=== Aufgabe ===
Ändere im Forumsthread über nachbarschaft24.com „Tipp“ zu „Hinweis“ und gib dann den Abschnitt von „## jupp11 (11“ bis einschließlich „x-ten Mal )“ wieder.

=== Lesetext ===
····················
# Mantis Spezialthread: Reingefallen auf nachbarschaft24.com



## Manti (11 Februar 2008)

hey, ich habe mich bei 18net.... naja nicht direkt angemeldet, ich habe die Anmeldung abgebrochen und habe nun einen "newsletter" mit meinem Kennwort und so bekommen, bin auf Newsletter abbestellen gegangen und habe noch einmal eine mail geschrieben, das ich sicher gehen möchte, dass mein Account gelöscht wurde. Ich habe mich nie eingeloggt dort und nur registriert. Die Registrierung is ja kostenlos, man bezahlt ja nur für die Dienstleistungen nich? also dürfte ich keine weiteren Probleme damit haben oder? 
Ich hab da schiss, weil mir das gleiche bei nbs24.net passiert is, dort hab ich mich aber glaub ich wirklich angemeldet... 
was tun?


----------



## Manti (11 Februar 2008)

Die schützen sich jetz ziemlich gut, ich habe mich versehentlich angemeldet und es dann aber vergessen, blöd wie ich bin... dann habe ich jetzt eine email bekommen, das ich innerhalb 7 tage 54 €überweisen soll und mein konto dann wieder aktiviert wird. Ich habe nichtsahnend zurückgeschrieben, das mir nichts der gleichenbewusst war und ob man das noch widerrufen kann, da kam gleich zurück, das ich das trotzdem bezalhen muss und schriftlich kündigen muss und dann die vertragsdauer von 24 Monaten erlischt. Heißt das ich muss tzortzdem weiter bezahlen, oder bin dann dort draußen?


----------



## jupp11 (11 Februar 2008)

*AW: Reingefallen auf nachbarschaft24.com - nachbarschaft24.net - meinnachbar.net*



Manti schrieb:


> Heißt das ich muss tzortzdem weiter bezahlen, oder bin dann dort draußen?


*gaaaaanz* heisser  Tipp, liest die vorhergehenden Postings da steht alles bereits ( zum x-ten Mal )
····················
=== Datensätze ===
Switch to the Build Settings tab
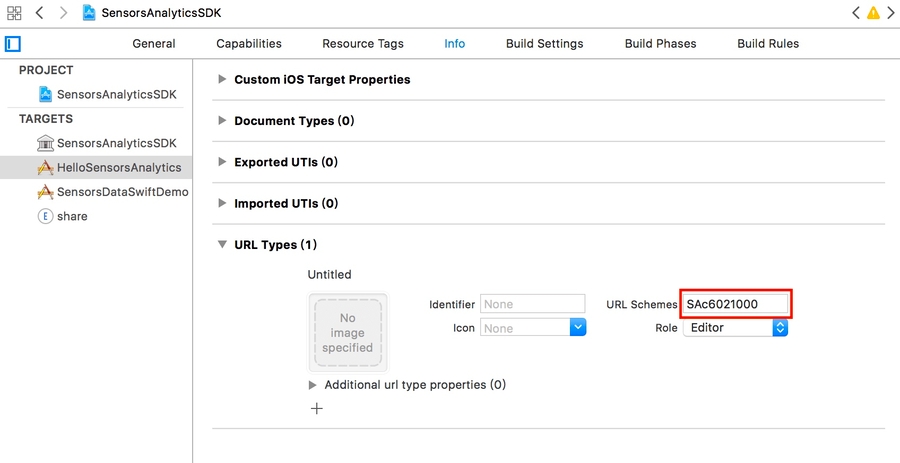This screenshot has height=463, width=900. (544, 44)
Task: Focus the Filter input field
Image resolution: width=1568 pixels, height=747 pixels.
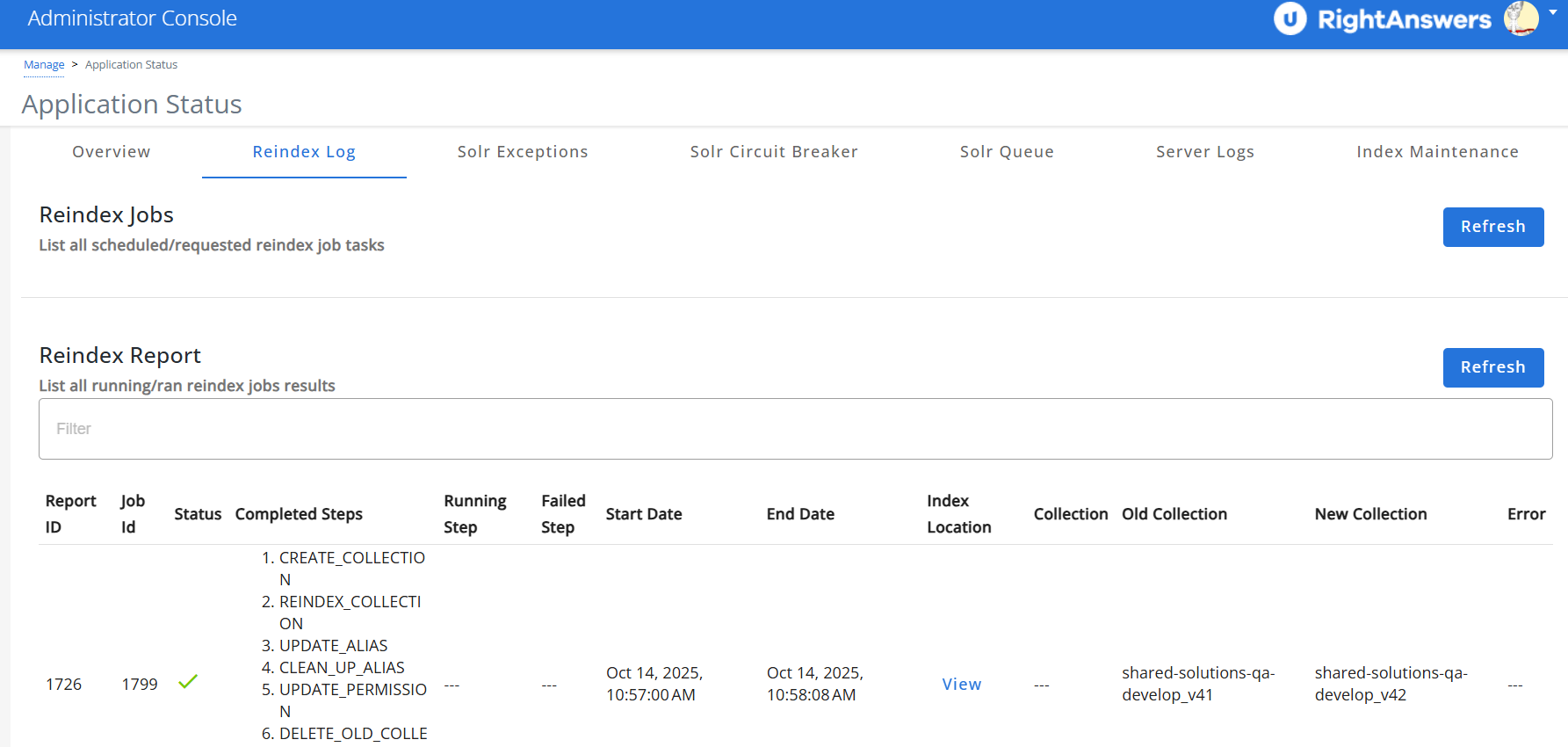Action: [795, 429]
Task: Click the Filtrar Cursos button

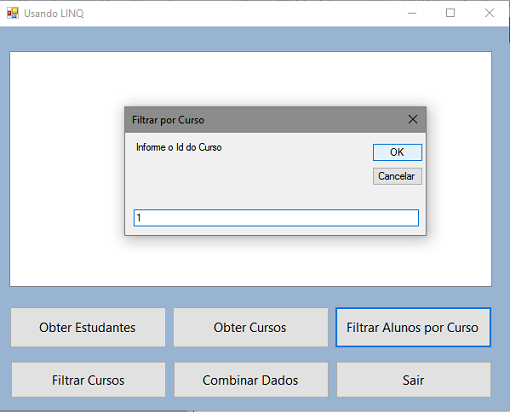Action: (x=88, y=380)
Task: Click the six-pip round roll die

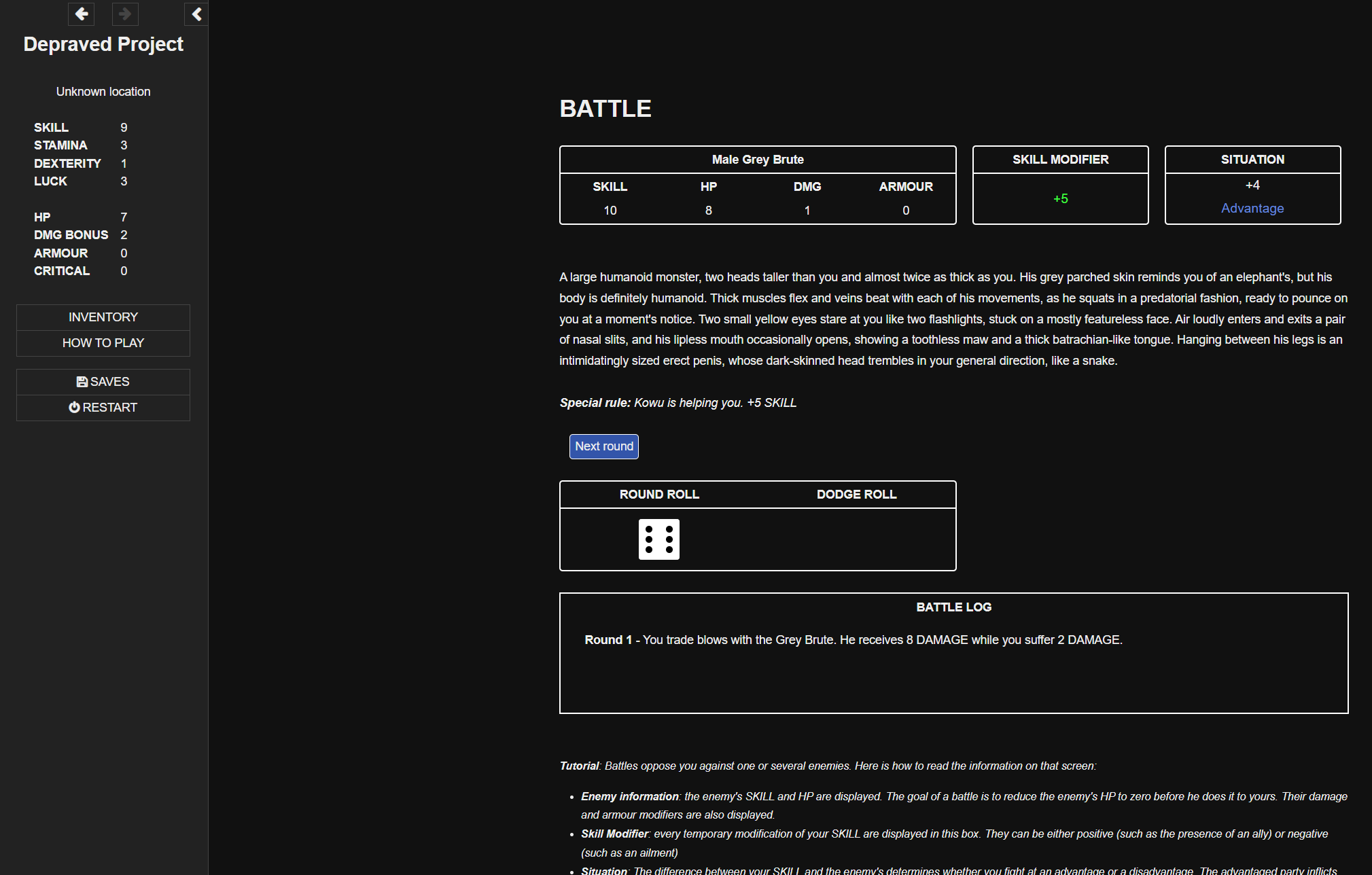Action: [658, 539]
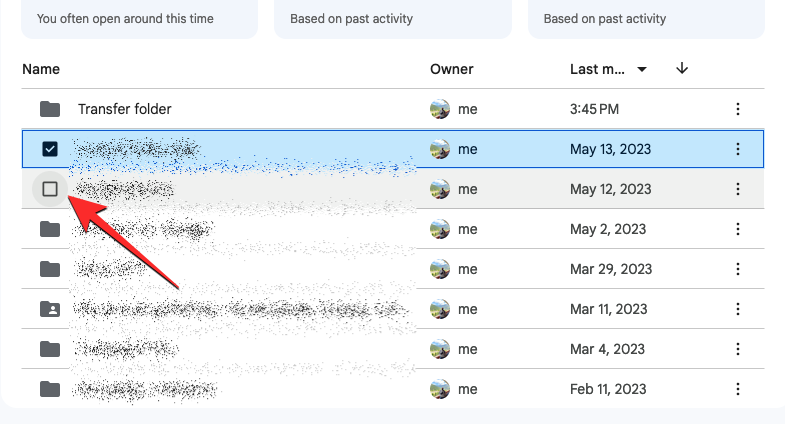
····················
=== Antwort ===
## jupp11 (11 Februar 2008)

*AW: Reingefallen auf nachbarschaft24.com - nachbarschaft24.net - meinnachbar.net*



Manti schrieb:


> Heißt das ich muss tzortzdem weiter bezahlen, oder bin dann dort draußen?


*gaaaaanz* heisser  Hinweis, liest die vorhergehenden Postings da steht alles bereits ( zum x-ten Mal )